+++ QUOTED PASSAGE +++
Alginic acid sodium salt, N,N′-methylenebis(acrylamide) (BIS), ammonium persulfate (APS) and acrylamide (AAm) were purchased from Sigma-Aldrich and used without further purification. N,N,N′,N′-Tetramethylethylenediamine (TEMED) was purchased from Alfa Aesar and also used without further purification. Dimethyl acrylamide (DMAA) and poly (ethylene glycol) methyl ether methacrylate (PEGMA) (M_n 1100) were both purchased from Sigma-Aldrich and purified by dissolving the respective monomers in tetrahydrofuran (THF) (Tedia) and running the solution through a column of inhibitor remover (Sigma-Aldrich). THF solvent is then removed via rotary evaporation. Calcium chloride (CaCl₂) (Tractus) and sodium chloride (NaCl) solutions were prepared for soaking hydrogels. In all synthesis steps, deionised (DI) water (18.2 MΩ) was used. Polypropylene syringes (Braun) were used as gel moulds so as to obtain cylindrically-shaped samples.

Sample preparation

(i) Hydrogel synthesis. Photoinitiated radical polymerization was used to synthesize the covalent network within the hydrogels.^33,34 Sodium alginate and monomers were added in various weight ratios, and fully dissolved in a glass vial of DI water (86 wt%). APS and BIS were subsequently added as photoinitiator and crosslinker, based on a molar ratio to the amount of covalent monomers present. The solution was then immediately bubbled with nitrogen gas for 1 hour to remove trace oxygen and other impurities within the solution. 5 μL of TEMED, a crosslinking accelerator, was added, and the mixture poured into moulds. The gel solutions were then cured in a UV chamber with a mercury vapour light source (254 nm, 50 μW cm⁻²) for 2 hours. Following which, the fully polymerized hydrogels are left in their moulds and placed into 5 M calcium chloride (CaCl₂) solution for 2 days to form the calcium alginate (ALG) ionic network. After being able to retain their shapes, the hydrogels were removed from their moulds and soaked in CaCl₂ solution for an additional 3 days.
+++
- SET OF TASKS:
- A) From the hydrogel methods text, list every chemical that was used without further purification.
- B) According to the hydrogel methods text, for how long were the gel solutions cured in the UV chamber?
The data that follows has no connection to the hydrogel methods text.
+++ SUPPLIED MATERIAL +++
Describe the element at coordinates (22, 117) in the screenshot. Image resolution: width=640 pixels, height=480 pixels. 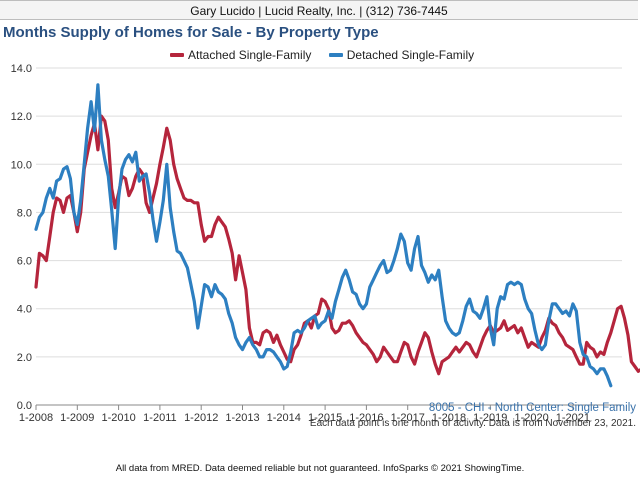
I see `y-tick-label: 12.0` at that location.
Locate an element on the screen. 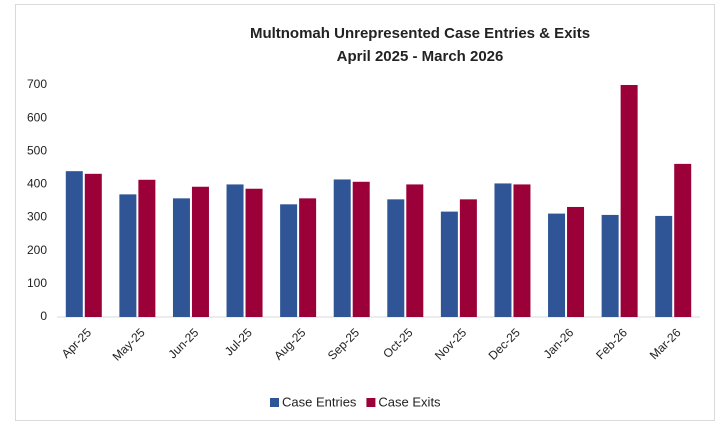 The image size is (715, 421). y-tick-label: 300 is located at coordinates (37, 217).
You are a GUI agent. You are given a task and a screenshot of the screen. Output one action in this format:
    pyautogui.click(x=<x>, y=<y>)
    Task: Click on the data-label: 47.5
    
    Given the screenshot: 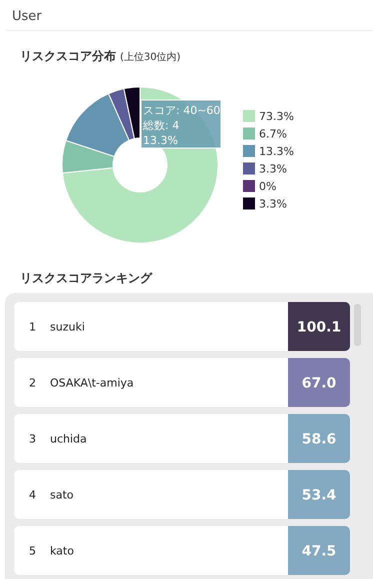 What is the action you would take?
    pyautogui.click(x=319, y=552)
+++
- SOLUTIONS TO THE EXERCISE:
- A) Alginic acid sodium salt, N,N′-methylenebis(acrylamide) (BIS), ammonium persulfate (APS), acrylamide (AAm), and N,N,N′,N′-Tetramethylethylenediamine (TEMED)

- B) 2 hours